In the sixth month of Elizabeth’s pregnancy, God sent the angel Gabriel to the Galilean village of Nazareth to a virgin engaged to be married to a man descended from David. His name was Joseph, and the virgin’s name, Mary. Upon entering, Gabriel greeted her. “Good morning! You’re beautiful with God’s beauty. Beautiful inside and out! God be with you.”

 She was thoroughly shaken, wondering what was behind a greeting like that. But the angel assured her, “Mary, you have nothing to fear. God has a surprise for you: You will become pregnant and give birth to a son and call his name Jesus.
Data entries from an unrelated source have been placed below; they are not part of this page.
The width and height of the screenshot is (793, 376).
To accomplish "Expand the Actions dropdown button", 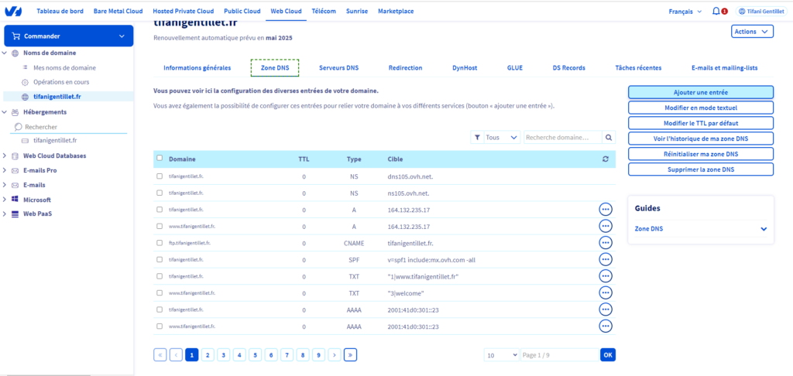I will (752, 32).

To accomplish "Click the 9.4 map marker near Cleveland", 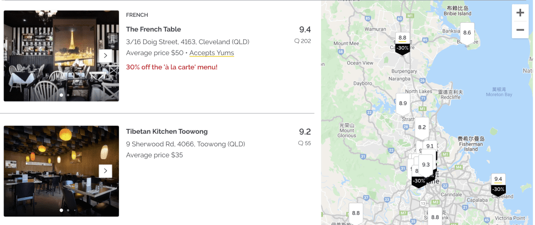I will point(498,179).
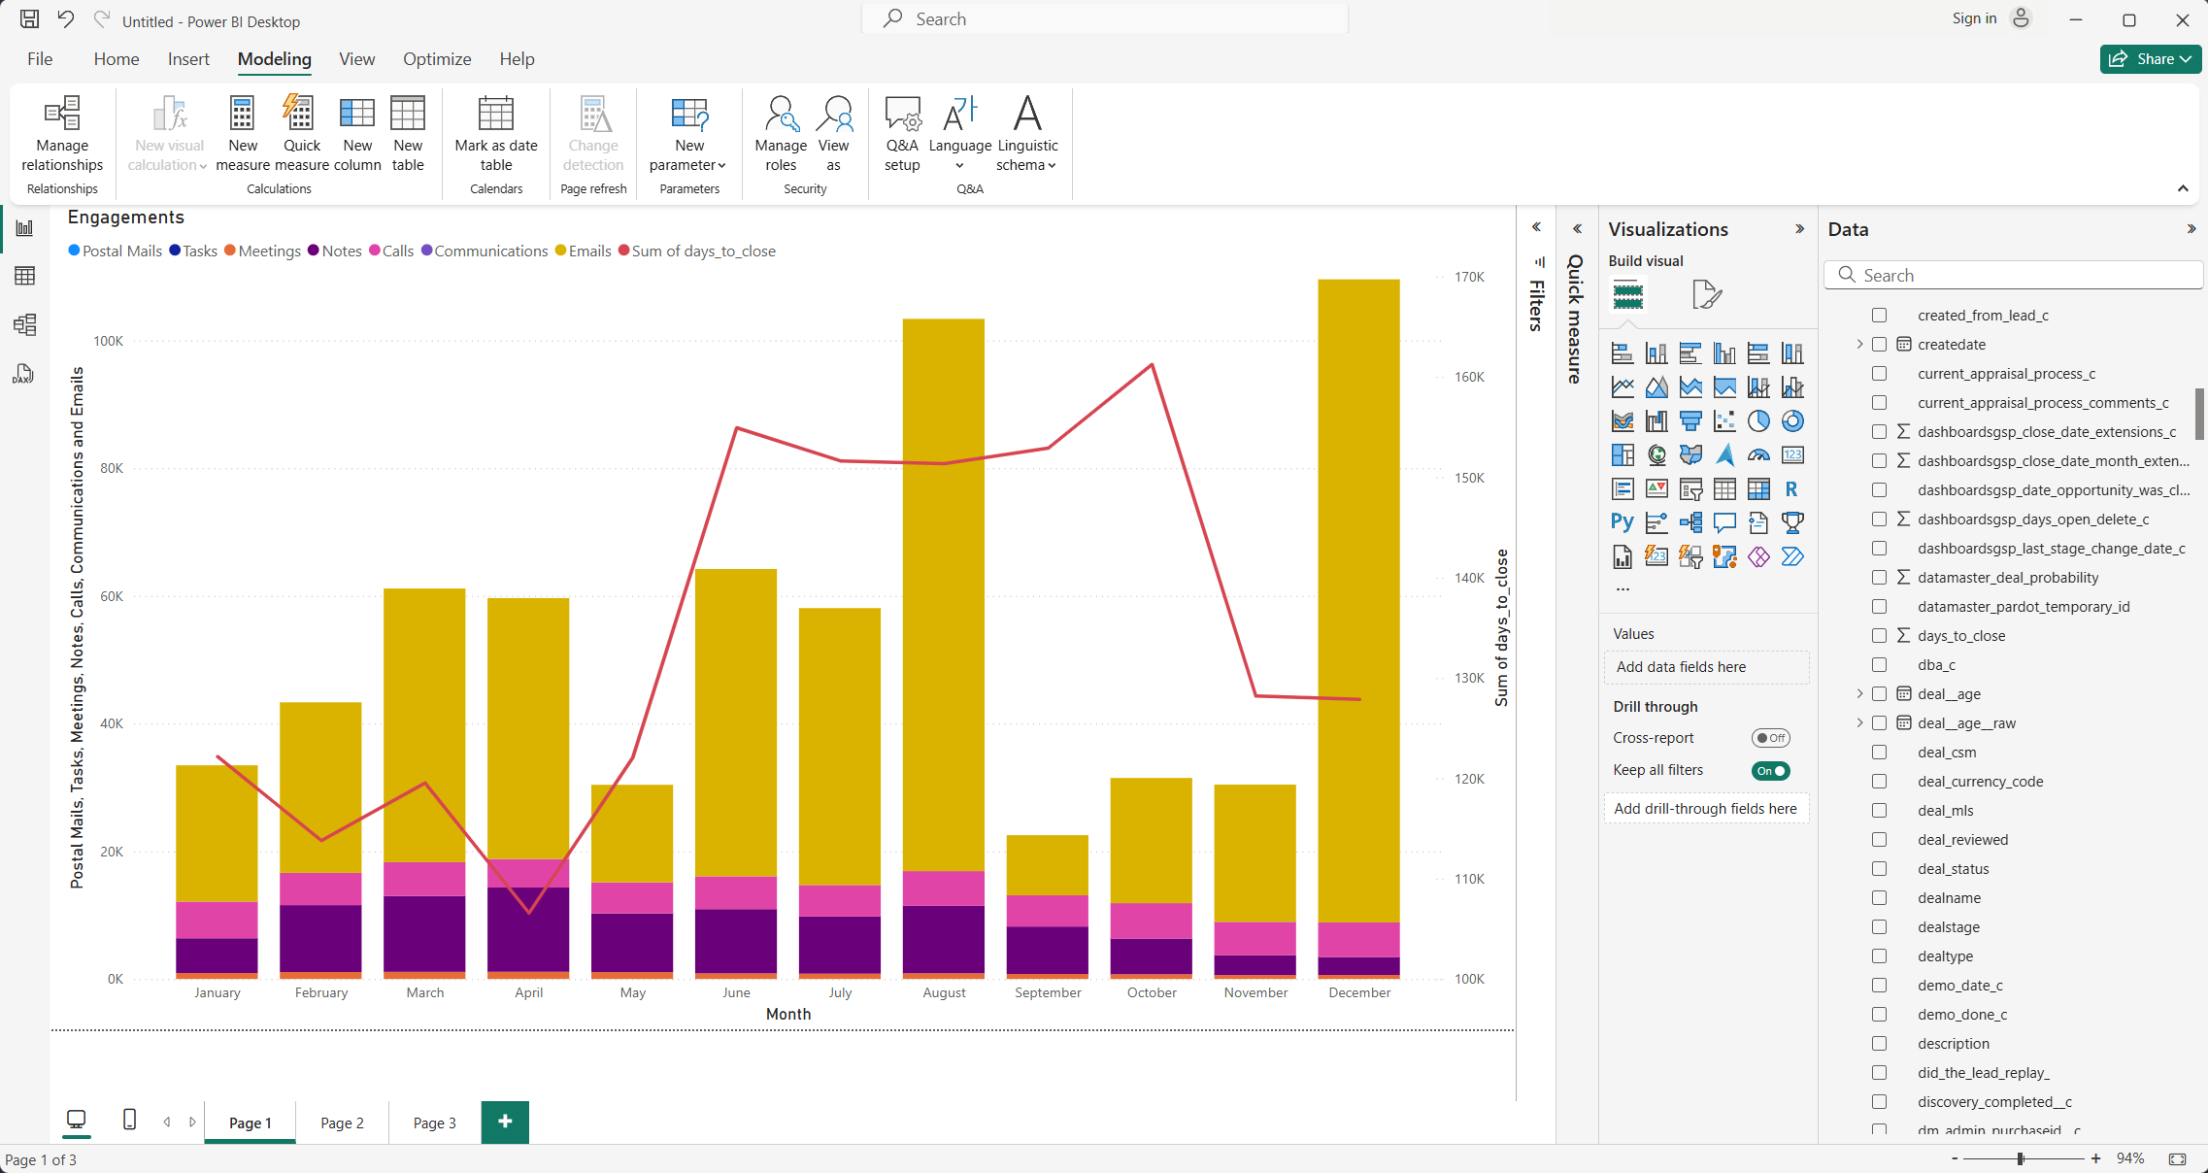Image resolution: width=2208 pixels, height=1173 pixels.
Task: Select the Python visual icon
Action: click(x=1623, y=522)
He will be great, be called ‘Son of the Highest.’ The Lord God will give him the throne of his father David; He will rule Jacob’s house forever—no end, ever, to his kingdom.”

 Mary said to the angel, “But how? I’ve never slept with a man.”

 The angel answered, “The Holy Spirit will come upon you, the power of the Highest hover over you; Therefore, the child you bring to birth will be called Holy, Son of God” (Luke 1:26-35, MSG).

Surely we’re missing something here? Luke told us everything, and then he told us nothing. How can it be that the one who birthed THE supernatural of all that is supernatural, did so without proper credentials and qualifications? There is nothing in the text that specifies Mary’s morality, credibility, or preparedness. For heaven’s sake! No ministry school of any kind? No training for supernatural ministry—nothing even close to it? How can this be? Honestly, that would not fly in most of our spiritual cultures. We place a high premium on our confidence in being “qualified” to host supernatural activity. Right? See our degrees and certificates? Bring it, God! We’re ready and able!

annunciation1I wonder which has more weight—Was Mary chosen to be the bearer of the Greatest Gift ever given because she was void of certitudes, or was it because she was more than willing to just say “yes” and stay out of the way of what God ultimately wanted to do? Yeah, it’s probably both.

I’ve thought more about the Baptizer and that young virgin a great deal this Advent season. Pivotal players, to say the least. John (thunder in the desert) knew he was only a voice and somehow he had already embraced his own descent. While most of us clamor for our ascent, John fulfilled his job and reached his destiny by embracing descent. What? When is the last time you encountered that spirit in a religious system? When is the last time you encountered that spirit anywhere?

Then, you have a 13-year-old girl, who stands before the angel of God, and only mumbles her agreement. “Ok. Whatever you think is good with me.” Although she was confused (who wouldn’t be), she demanded nothing. She didn’t shout, she didn’t solicit clarity, nor did she withdraw because she didn’t have enough data. Can you imagine her social complications in that religious environment? Talk about a cluster of problems. Wow!

We’re trained to manage our spiritual lives. That is what we do. It’s so opposite of these people who were helping transition this world to grace, which again is totally supernatural.  It almost too much to consider.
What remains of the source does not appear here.